So I was at a residential meeting in London over the last 24 hours attended, as it happens, primarily by men. Always a good opportunity to observe the level of sartorial commitment among my peers.
Initially, it was, as I have come to expect, not an especially good showing. Men, particular serious men, are not especially engaged with matters sartorial. They have more serious matters to which their attention needs be directed. And yet there were a few rays of light.
There was the colleague rocking a pair of salmon chinos with a navy blazer, light blue Bengal stripe shirt, and tan brogues. I must say that I approve of salmon chinos even though I lack the self-confidence to wear them myself.
There was the older gent who was wearing a rather sober plain black suit but worn with a purple/berry gingham check shirt with blue tie and plain gold cufflinks. It was far more attractive than it sounds. What struck me was the fact that most shirts with cufflinks are double cuff. This shirt in contrast was the comparatively rare single cuff.
There was the ex-military chap, with ramrod posture and low cut hair in an open necked plain pink shirt, sharp cut navy suit, with black brogued shoes. The quality and shine of the shoes broadcast his army background to anyone who didn’t already know it.
And then there was the senior statesman in the very traditional navy blazer complete with gold buttons, paired with dark grey trousers and blue shirt. So far, so trad. However, as I sat next to him I couldn’t help but notice a few important details. His black, subtly brogued shoes had a sheen to them that only comes from repeated polishing. The seams in his trousers were razor sharp as though they had been in a trouser press. Oh and he was wearing grey pin striped socks. How cool is that? And where does one go to find such things?

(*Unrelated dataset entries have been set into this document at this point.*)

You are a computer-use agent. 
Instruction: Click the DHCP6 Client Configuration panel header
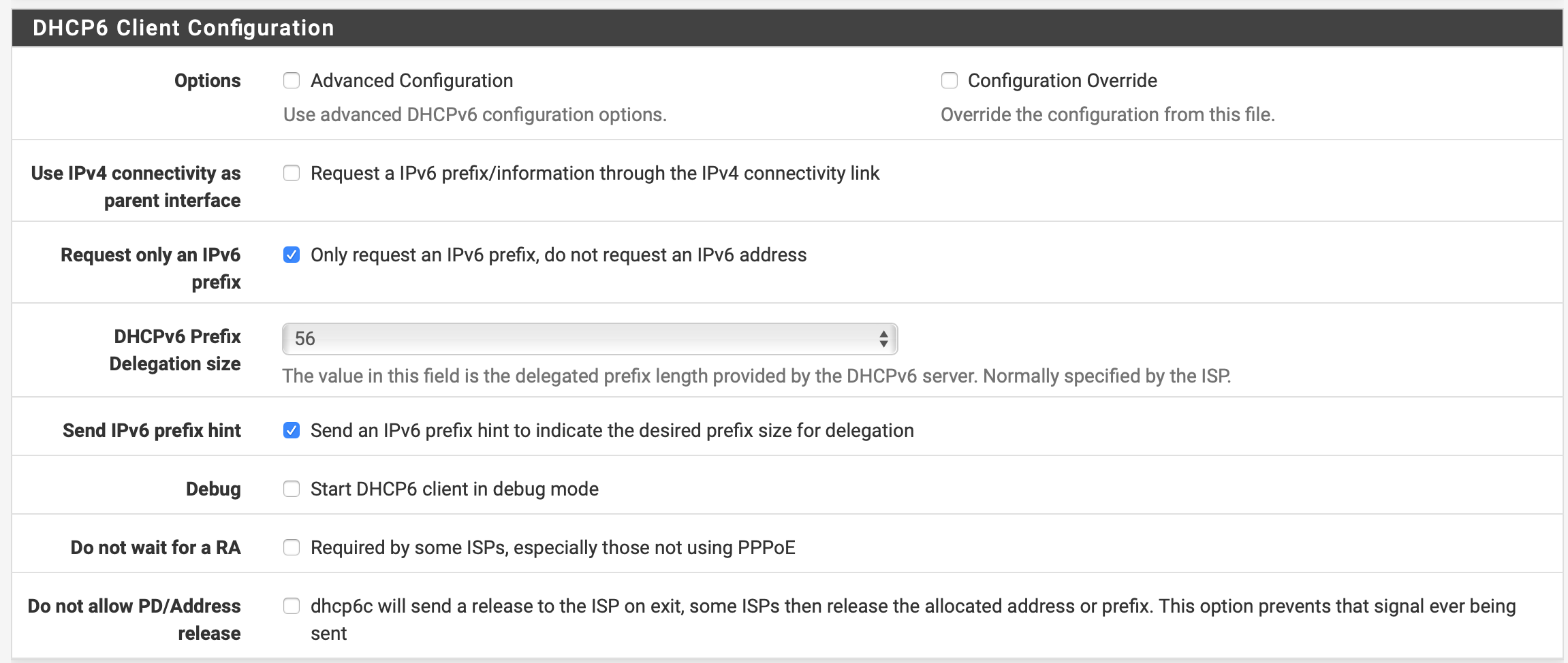point(787,28)
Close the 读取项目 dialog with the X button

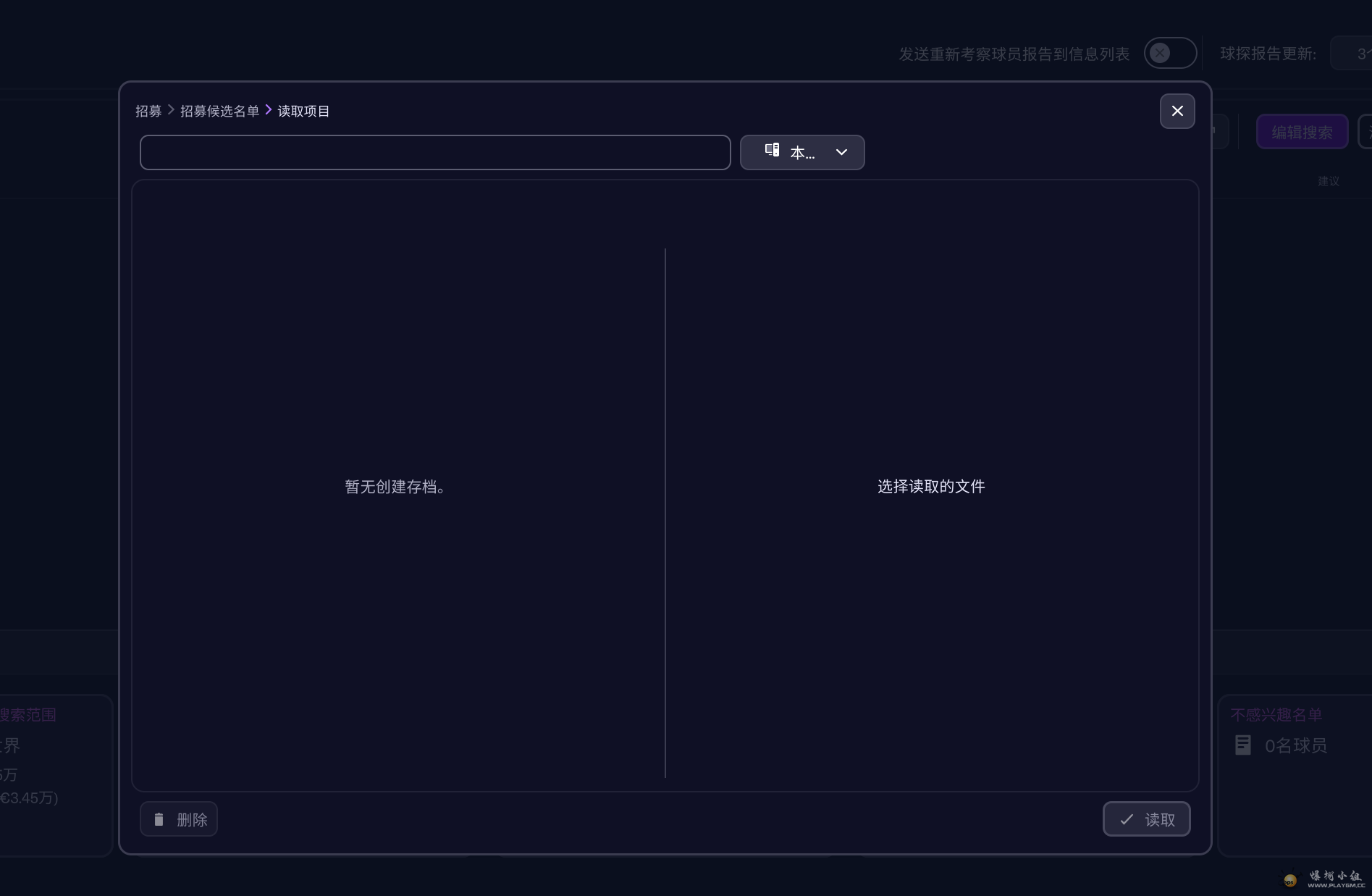[1177, 111]
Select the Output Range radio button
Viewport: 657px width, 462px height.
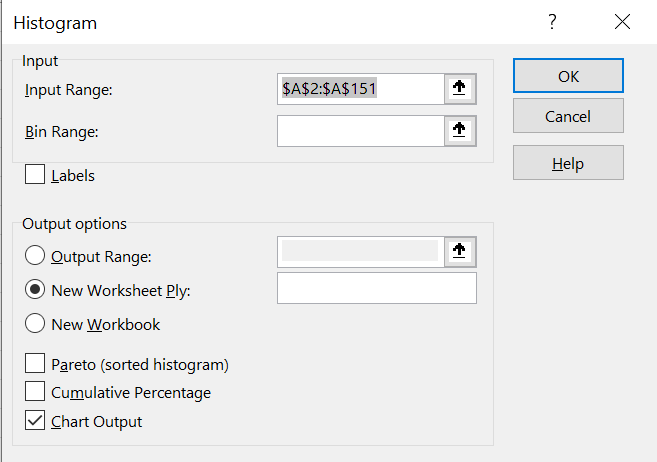(35, 256)
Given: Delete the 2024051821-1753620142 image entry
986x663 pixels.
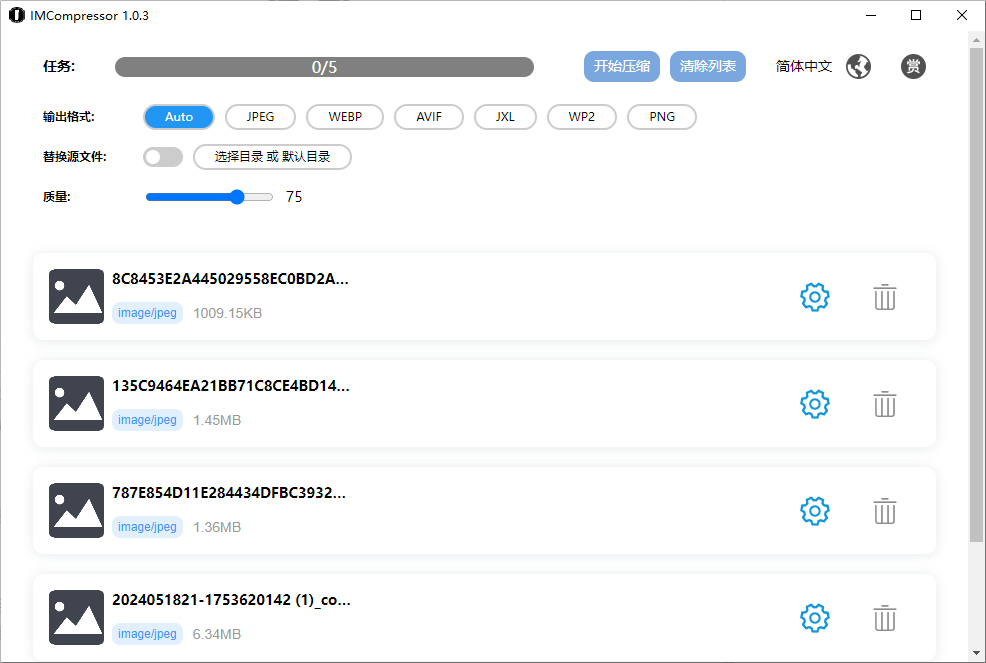Looking at the screenshot, I should click(x=884, y=618).
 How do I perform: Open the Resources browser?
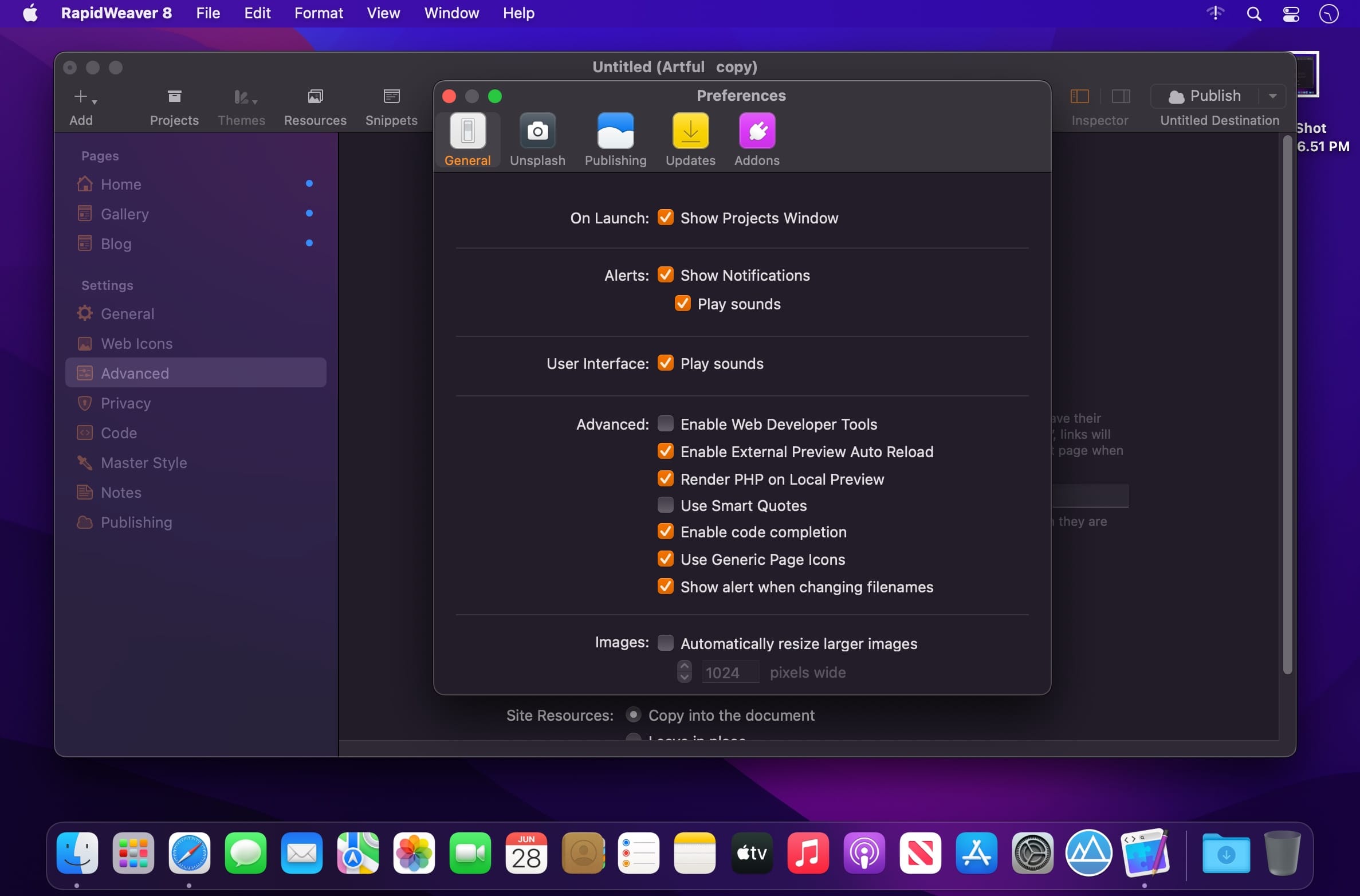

Presumably, like the rest of us the clothes he was wearing had been brought in the overnight bag with which he arrived. Unlike the rest of us, however, whose shirts had the tell-tale crease marks of a shirt that had been folded, his shirt looked professionally ironed and starched. It was all I could do to resist asking him how he had pulled of that particular trick (and where he got his socks!). My guess is he borrowed (or perhaps brought along) an iron. And speaking of his shirt, it was blue with pink/purple highlights which perfectly picked up the colours of his tie and was topped off with St George cufflinks. This was a man who knew what he was doing.
As for me I was still partly in summer mode and primarily interested in comfort for the long train journey awaiting me at the end of the meeting. I opted for a navy blazer and grey trousers both in linen. The shirt was a pink mini gingham check button down collar shirt with the all-important breast pocket for easy access to train tickets. The look was completed with dark brown slip on shoes and a deep burgundy spotted silk pocket square.
It occurred to me that I wasn’t the smartest dressed man in the room today. That is, unfortunately, an unusual experience for me, not so much because I am always wonderfully attired but rather because too few men can be bothered about matters sartorial.
So i am pleased that today’s best-dressed man I suggest was our elder statesman, with the emphasis not so much on the ‘elder’ as the ‘statesman.’ And yet at a casual glance one might only have seen a man in a fairly traditional navy blazer/grey trouser combo. However, as stylish men know, the devil is in the detail. It is quite an achievement to look great without broadcasting it.